Passage shown:
• • • •

McDonnell stonewalls Chesapeake cleanup
This May, environmentalists hailed two developments that finally seemed to bode well for the Chesapeake Bay.
The Environmental Protection Agency settled a lawsuit with activist and seafood groups to start enforcing bay-related pollution rules. Also, the Obama administration announced it would undertake a pollution survey of bay watersheds to identify and stem pollution.
Unfortunately, the positive moves are running into a brick wall, namely Gov. Robert F. McDonnell.
He and his secretary of natural resources, Doug Domenech are pushing back on Obama's moves to cut pollution from farms and rainwater runoff from residential subdivisions that scientists believe lead to oxygen depleted "dead zones" and too many chemicals that lead to algae blooms.
McDonnell wrote EPA Administrator Lisa Jackson recently that "the EPA's time and energy would be better spent in Virginia educating farmers on best practices and positive actions ... rather than expanding the scope of its regulatory authority through enforcement measures."
Domenech has said in media interviews that with the economy still sputtering, now is not the time to push new regs that could stymie housing construction and forest products.
It was probably naive to think that the anti-regulation McDonnell administration would go along with what the Chesapeake Bay Foundation has dubbed the most significant measures to improve the health of the bay in 38 years. As a staunch conservative, he is dead set against any expansion of government.

• • • •

Dataset section:
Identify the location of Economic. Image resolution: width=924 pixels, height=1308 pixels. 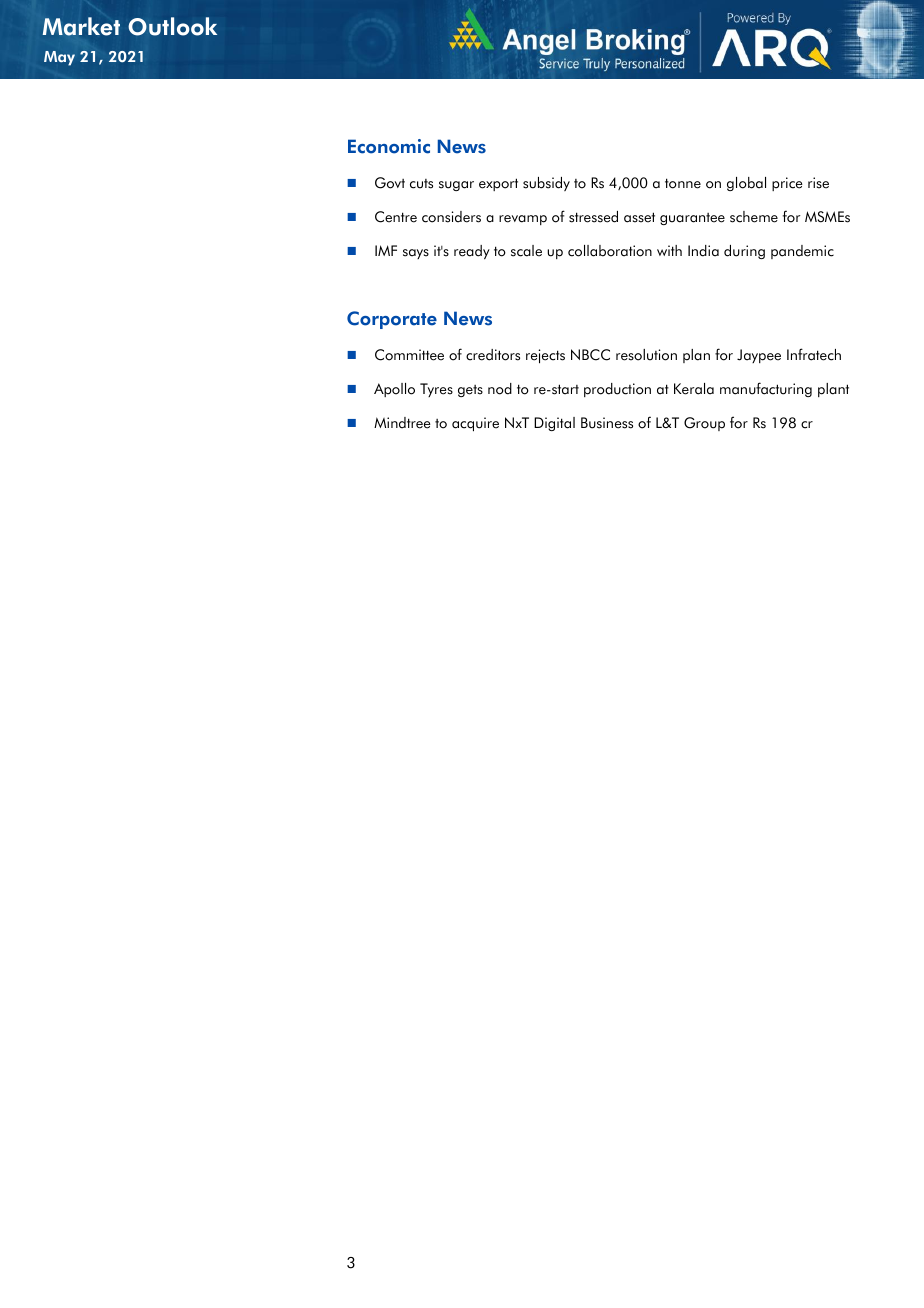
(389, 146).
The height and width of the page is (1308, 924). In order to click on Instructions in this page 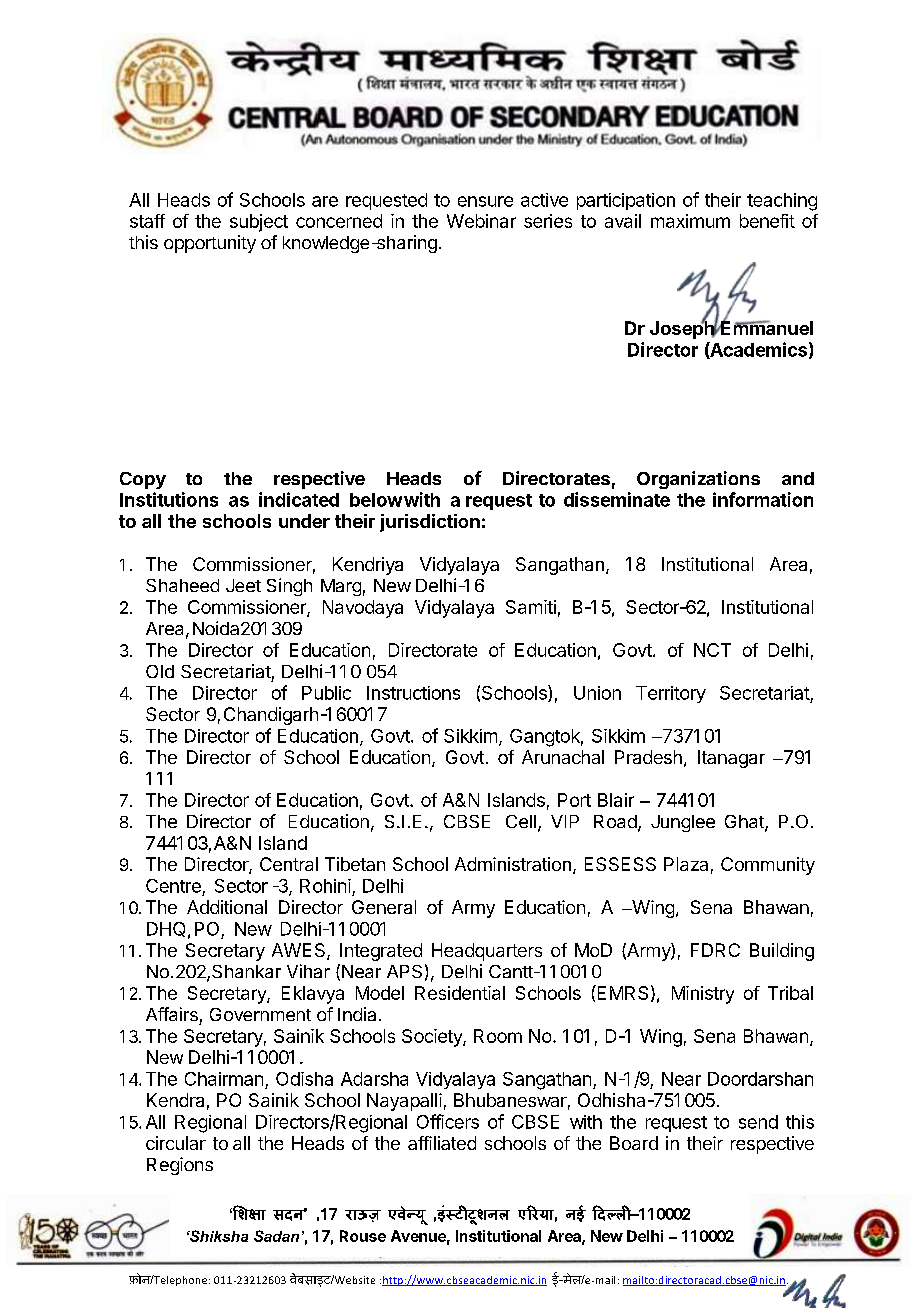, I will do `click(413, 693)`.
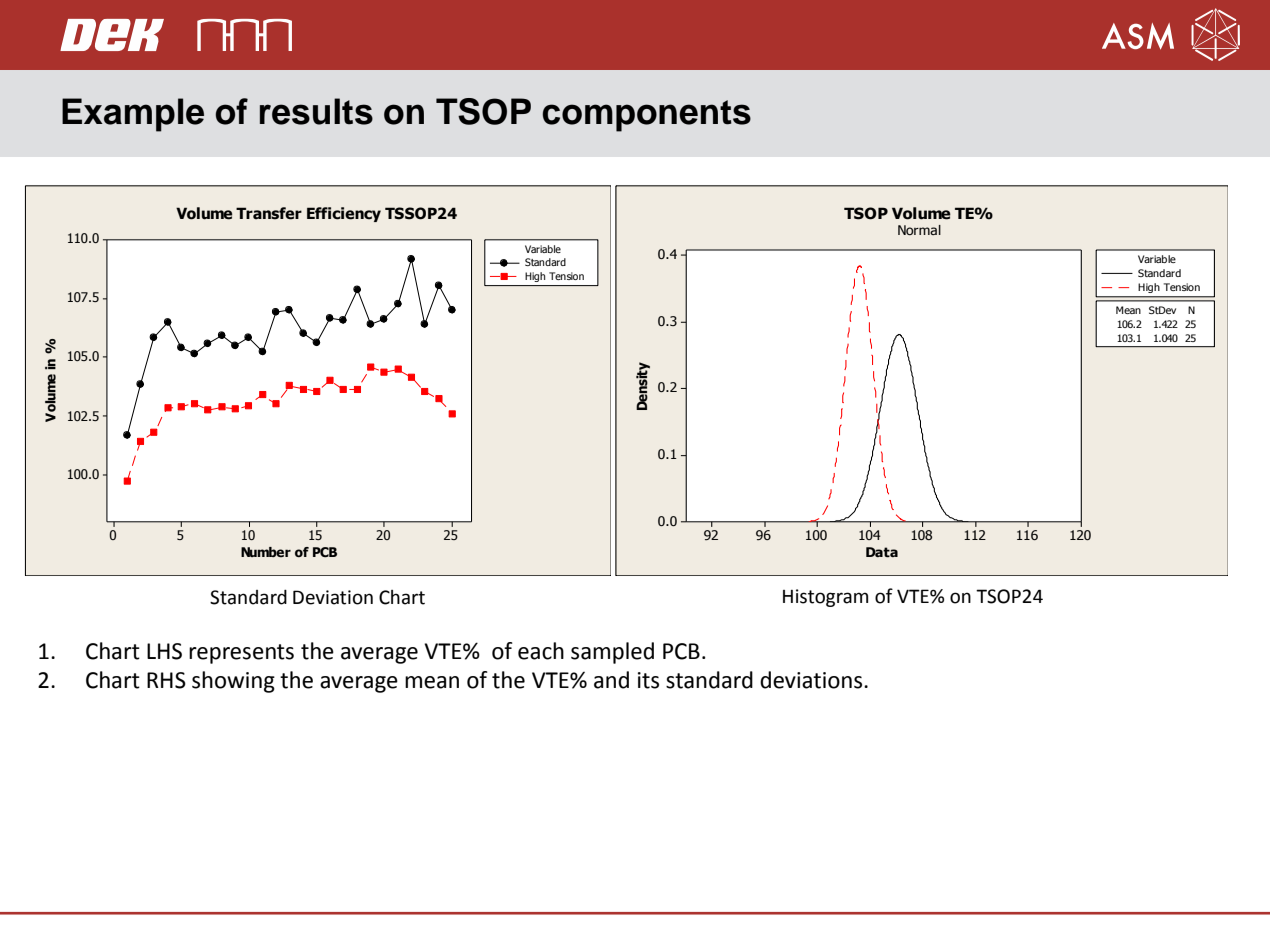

• • • •

Requests:
1. Answer these questions using the article on McDonnell and the Chesapeake cleanup:
(a) Who serves as McDonnell's secretary of natural resources?
(b) Which EPA official did McDonnell write to?
(c) According to the Chesapeake Bay Foundation, the new measures are the most significant for the bay's health in how many years?
2. Carry on the article about McDonnell and the Chesapeake cleanup, starting after its final sentence.

Replies:
1.
(a) Doug Domenech
(b) EPA Administrator Lisa Jackson
(c) 38 years

2.
It is also curious that McDonnell believes that Virginia's farmers need to be "educated" about pollution. He must have in mind the quaint notion that Old Dominion agrarians still work their 40 acres with a mule. The reality is that some of the biggest polluters are gigantic corporate farm operations.
One is Virginian-based Smithfield Foods, a global food producer that operates big hog farms that produce enormous amounts of animal waste. One such company farm was fined millions for polluting the Pagan River in the mid-1990s. And it is unlikely that Ma and Pa farmers have the deep pockets to hire cooking show star Paula Deen as their pitchwoman, as Smithfield has.
As for Domenech, it may be no surprise that he is worried about what new bay regs might do to the forest products industry. He worked for 12 years for the Forest Research Association, an industry lobby group, before moving over to the U.S.Department of the Interior during the George W. Bush administration.
Some believe that McDonnell's stone wall on efforts to avoid computer modeling to identify bay pollution sources could lead to a break-up of the multi-state pact that has been trying to do something about bay pollution for decades.
That would be a huge price to pay for one politician's anti-government dogma.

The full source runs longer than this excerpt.